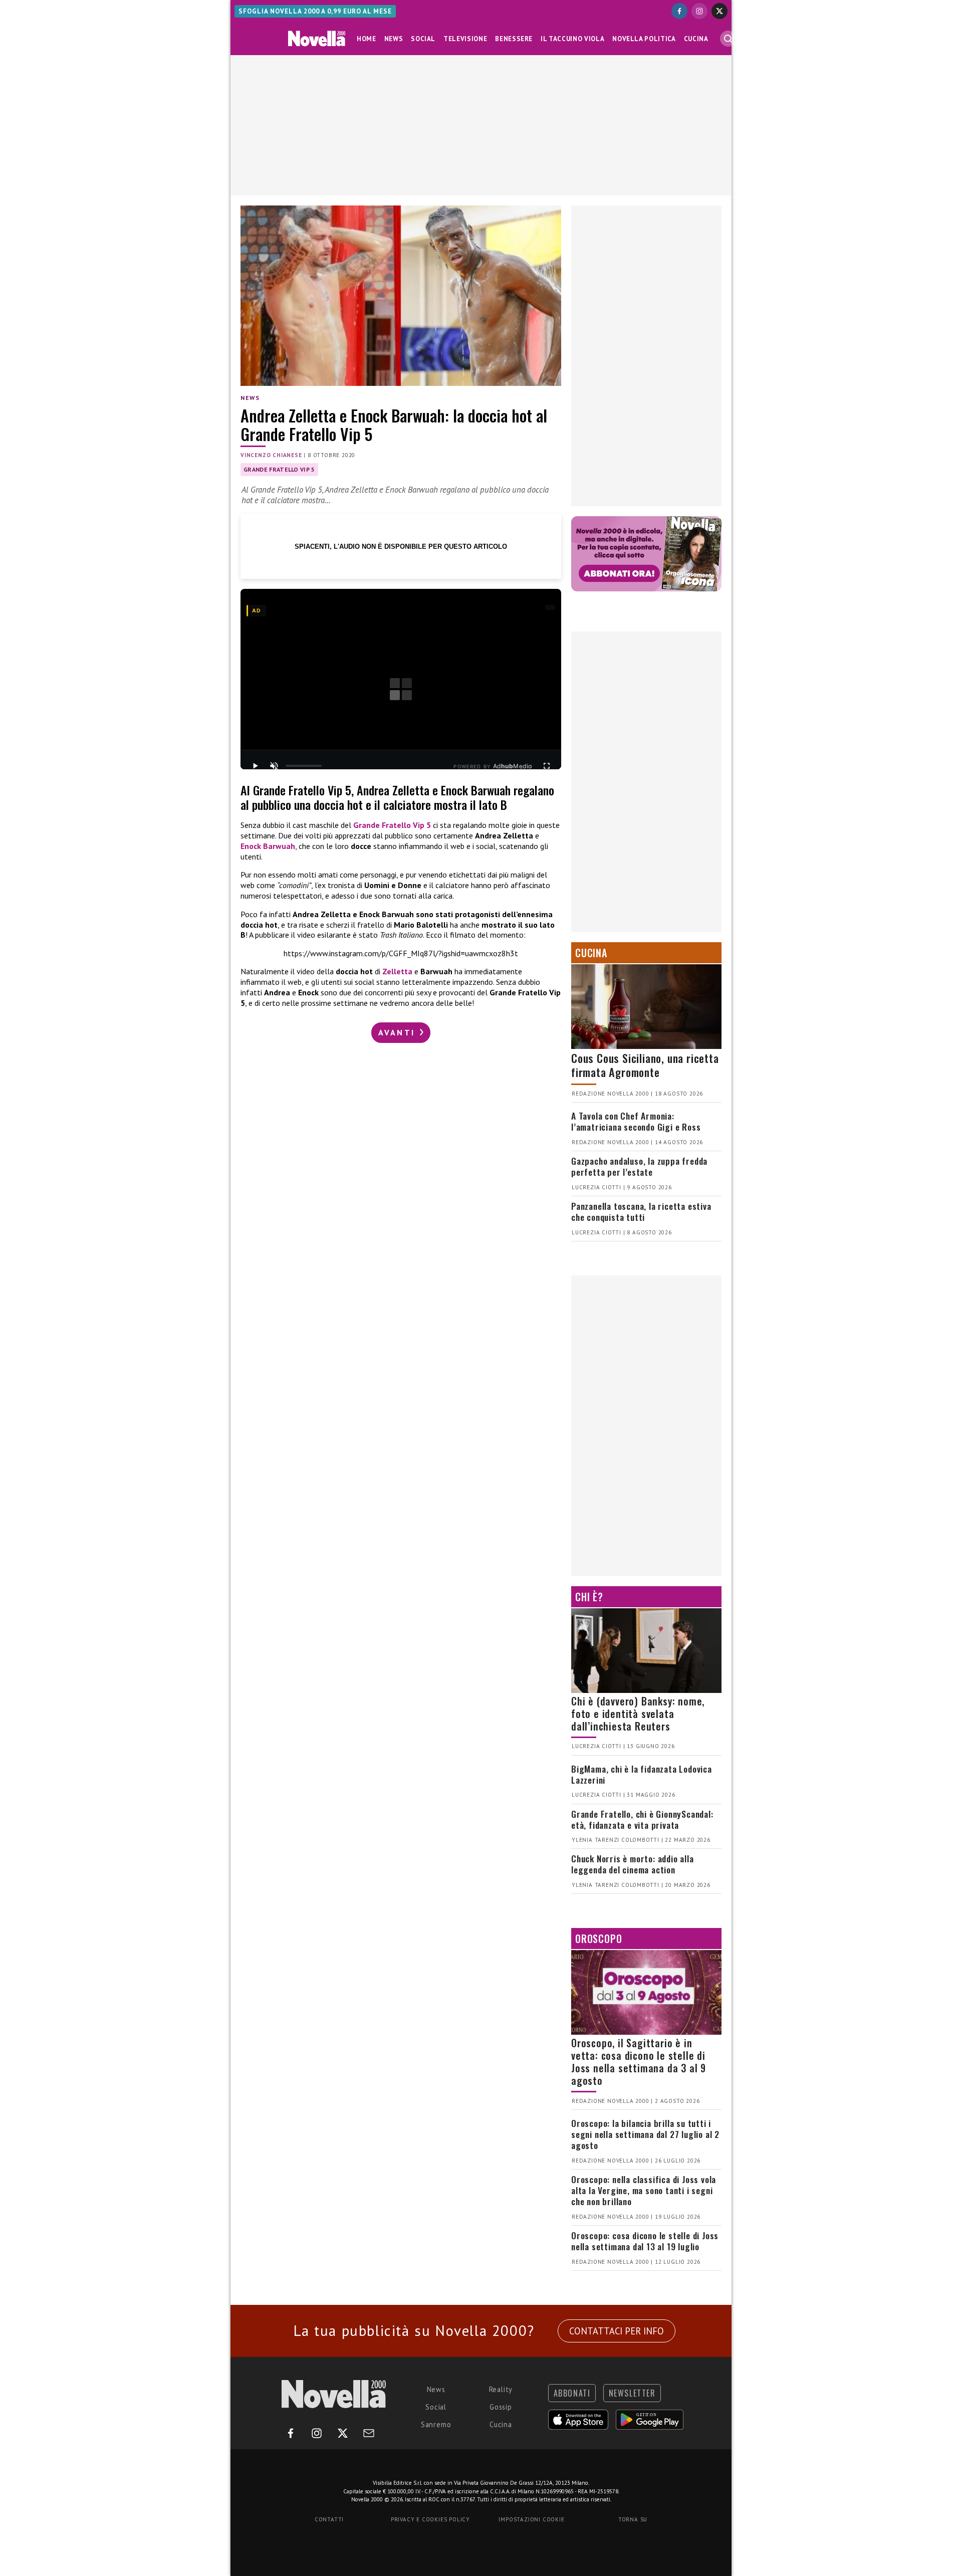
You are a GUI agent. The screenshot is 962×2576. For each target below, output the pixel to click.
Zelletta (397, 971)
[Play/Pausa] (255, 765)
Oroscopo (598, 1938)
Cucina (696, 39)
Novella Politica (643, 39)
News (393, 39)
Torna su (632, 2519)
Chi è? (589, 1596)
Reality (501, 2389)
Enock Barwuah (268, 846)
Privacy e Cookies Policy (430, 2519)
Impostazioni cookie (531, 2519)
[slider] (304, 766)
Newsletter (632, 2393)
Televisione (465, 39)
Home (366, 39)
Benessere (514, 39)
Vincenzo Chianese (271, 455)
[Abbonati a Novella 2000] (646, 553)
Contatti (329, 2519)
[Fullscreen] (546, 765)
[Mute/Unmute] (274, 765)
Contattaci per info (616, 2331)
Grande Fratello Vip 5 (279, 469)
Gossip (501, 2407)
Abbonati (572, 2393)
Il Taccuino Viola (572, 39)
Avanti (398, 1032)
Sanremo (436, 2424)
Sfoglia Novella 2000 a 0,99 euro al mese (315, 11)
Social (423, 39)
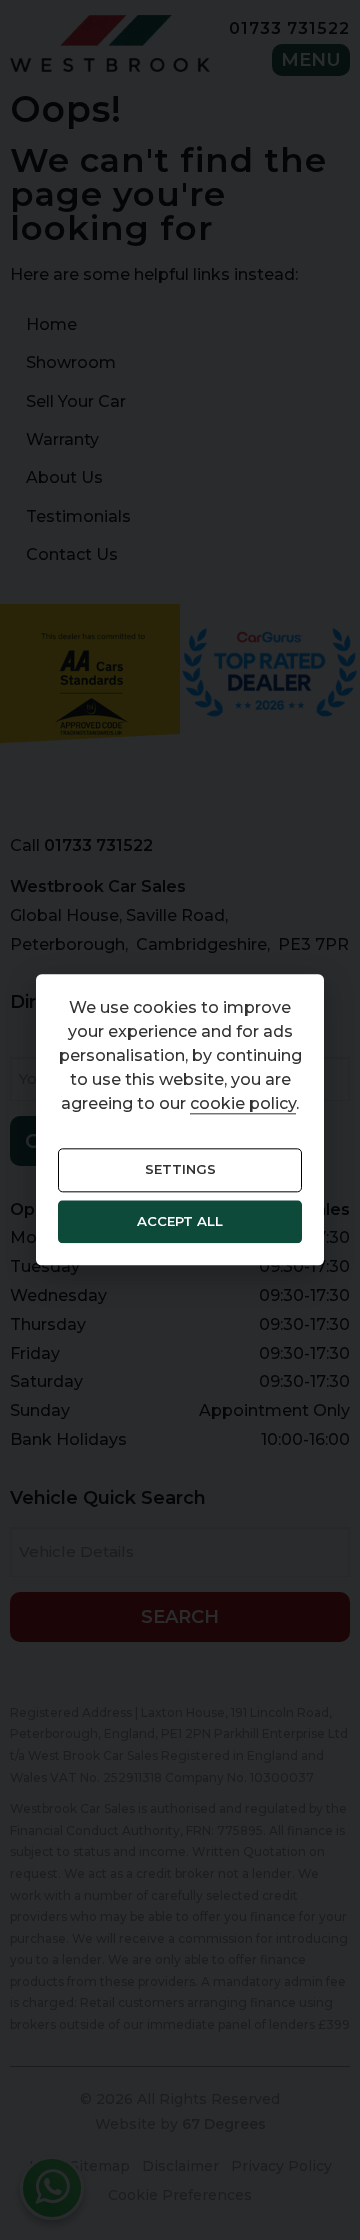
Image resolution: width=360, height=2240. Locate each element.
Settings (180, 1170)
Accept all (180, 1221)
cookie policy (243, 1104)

- _TRY IT_
Lines with the word "each" in them should be copied from the preceding records.

- _COMPLETED EXERCISE_
You are a GUI agent. The screenshot is 962×2576. For each target below, output the pixel to click.
Image resolution: width=360, height=2240. Locate each element.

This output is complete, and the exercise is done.